WHAT THE TASK ASKS: Each line from the one containing "Instruction: Click the" to the end of the entries below must be restated exactly, and no other line should appear.

INFORMATION:
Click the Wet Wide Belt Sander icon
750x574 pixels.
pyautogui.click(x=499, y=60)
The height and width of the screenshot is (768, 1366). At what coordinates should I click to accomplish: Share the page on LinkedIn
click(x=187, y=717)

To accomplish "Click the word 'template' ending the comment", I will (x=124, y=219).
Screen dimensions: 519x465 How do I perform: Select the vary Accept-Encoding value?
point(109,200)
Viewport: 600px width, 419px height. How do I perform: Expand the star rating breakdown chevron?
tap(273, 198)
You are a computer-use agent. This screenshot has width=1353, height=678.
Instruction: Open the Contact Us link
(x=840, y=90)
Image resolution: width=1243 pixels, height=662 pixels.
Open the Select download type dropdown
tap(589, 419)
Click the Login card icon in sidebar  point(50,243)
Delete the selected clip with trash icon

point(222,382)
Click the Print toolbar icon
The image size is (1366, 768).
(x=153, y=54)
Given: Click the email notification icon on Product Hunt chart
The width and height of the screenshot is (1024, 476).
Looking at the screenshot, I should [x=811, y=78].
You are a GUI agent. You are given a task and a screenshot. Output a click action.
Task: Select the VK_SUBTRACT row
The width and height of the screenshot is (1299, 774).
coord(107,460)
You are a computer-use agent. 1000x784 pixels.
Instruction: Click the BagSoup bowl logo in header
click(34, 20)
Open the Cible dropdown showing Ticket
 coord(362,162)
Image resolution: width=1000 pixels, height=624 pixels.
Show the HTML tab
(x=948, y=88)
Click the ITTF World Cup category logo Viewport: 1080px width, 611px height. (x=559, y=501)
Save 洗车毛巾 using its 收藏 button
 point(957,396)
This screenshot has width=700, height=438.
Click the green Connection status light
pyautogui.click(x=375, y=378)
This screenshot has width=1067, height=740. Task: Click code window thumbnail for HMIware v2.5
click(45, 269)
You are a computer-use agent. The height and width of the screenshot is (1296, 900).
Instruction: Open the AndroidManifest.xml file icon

TASK SOLUTION:
Instruction: Click the BagSoup bowl logo in header
click(34, 20)
Open the Cible dropdown showing Ticket
 coord(362,162)
Image resolution: width=1000 pixels, height=624 pixels.
Show the HTML tab
(x=948, y=88)
Click the ITTF World Cup category logo Viewport: 1080px width, 611px height. (x=559, y=501)
Save 洗车毛巾 using its 收藏 button
 point(957,396)
This screenshot has width=700, height=438.
Click the green Connection status light
pyautogui.click(x=375, y=378)
This screenshot has width=1067, height=740. Task: Click code window thumbnail for HMIware v2.5
click(45, 269)
You are a computer-use agent. The height and width of the screenshot is (1296, 900).
Instruction: Open the AndroidManifest.xml file icon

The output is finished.